- _TASK REQUIREMENTS_:
(a) In the Polytics post, what is the name of the kink education event the series opens in honor of?
(b) Retype the passage of the Polytics post that opens with the words containing "Polyam & Kinky: Polytics" and closes with "non-monogamy through kink.".

- _EXCERPT PROVIDED_:
Polyam & Kinky: Polytics with Minxy
𝓱𝓮𝔂 𝔂𝓪𝓵𝓵!
Minxy here, with the first installment in The Hive’s Polytics series. In honor of our first kink education event of the year, SAFE WORD, I thought we’d kick things off with a kink-specific theme, especially as many people come into non-monogamy through kink.
I, however, came into kink through non-monogamy. Shortly after my 22nd birthday, I decided I was going to live for myself AND my pleasure, and part of that was acknowledging that I was not monogamous and also very much a sexual being - a haux, if you will. The first person I was (casually) intimate with after this personal new year resolution asked me if I was on FetLife - a site I had never even heard of at that point. As our relationship progressed, he introduced me to kink, but I didn’t join FetLife until months later: I was at a swinger party that had a dungeon on one level, where I met the only other Black folks at the party. I was deeply impacted by their scenes, and they encouraged me to join FetLife…and the rest is history.
I have since come to realize that my story tends to be the opposite of many. What I hear most frequently is folks come into kink, curious: possibly wanting to explore activities that their current partner is not interested in, or single and wanting to discover more things about themselves. Regardless of how you come into kink or non-monogamy, you will soon begin to notice the overlap between the two. One reason may be that, as with many things, finding someone who is into the same things as you and also is compatible with you can be difficult, so many in the kink community explore different types of play and dynamics with different people. Due to the intimate and sensual nature of a lot of kink, they begin to forge relationships with multiple people simultaneously that look and feel disparate from their idea of friendships or casual relationships, until bam! they are introduced fully to the concept of non-monogamy. Conversely, those curious about non-monogamy may also be exploring all aspects of their sexuality, opening them up to the world of kink.
Some find it very easy to merge kink and non-monogamy, while others do not. The difficulty could be chalked up to interpersonal dynamics, as one of the things that many find the hardest to reconcile is non-monogamy vs power exchange dynamics. RileyA (in Polyamory Today) put it well: “Although kink is not necessarily sexual for everyone….engaging in intimacy outside of an otherwise monogamous relationship would require explicit consent. Being kinky doesn’t intrinsically change anything about non-monogamy, or even more specifically, polyamory. It can just be a bedroom thing and therefore just comes under the “sex and privacy/comfort” discussions you’ll see everywhere. But for some of us, the exchange of power we employ inside of the bedroom is something we expand to our wider relationship with a negotiated transfer of authority.”

- _DATA PROVIDED_:
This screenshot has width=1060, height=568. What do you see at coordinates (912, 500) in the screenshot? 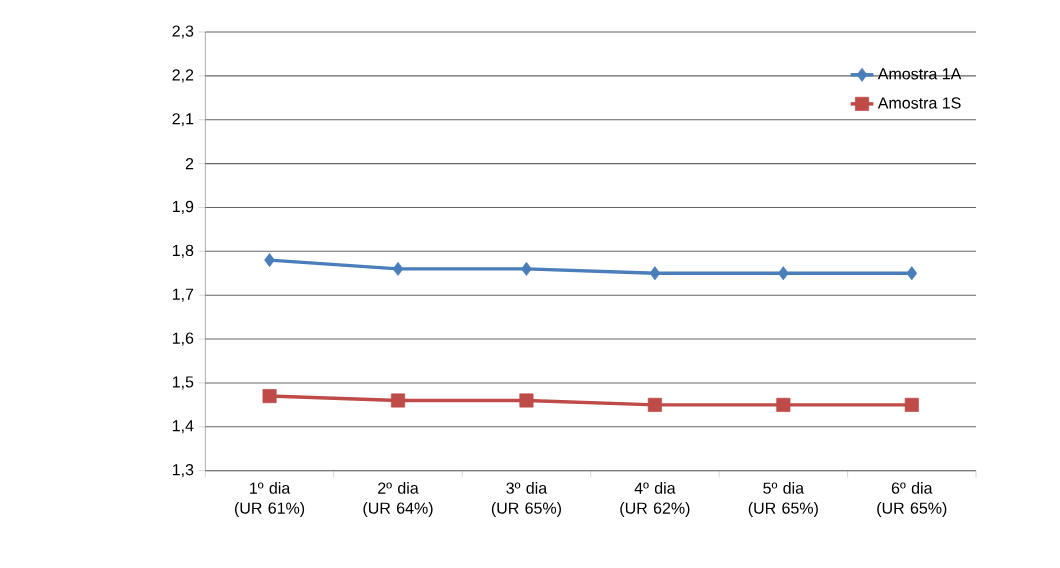
I see `x-tick-label: 6º dia (UR 65%)` at bounding box center [912, 500].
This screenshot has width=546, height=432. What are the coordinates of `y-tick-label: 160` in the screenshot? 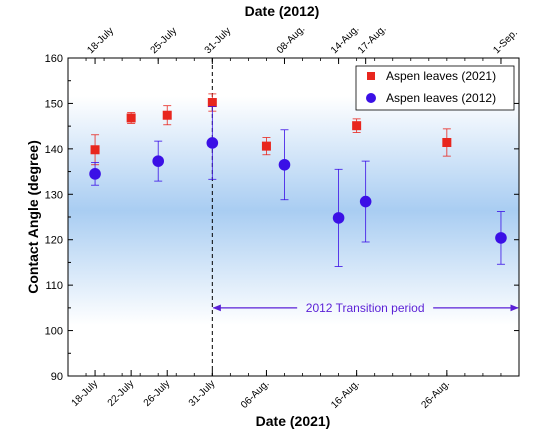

- _EXPECTED OUTPUTS_:
(a) SAFE WORD

(b)
Polyam & Kinky: Polytics with Minxy
𝓱𝓮𝔂 𝔂𝓪𝓵𝓵!
Minxy here, with the first installment in The Hive’s Polytics series. In honor of our first kink education event of the year, SAFE WORD, I thought we’d kick things off with a kink-specific theme, especially as many people come into non-monogamy through kink.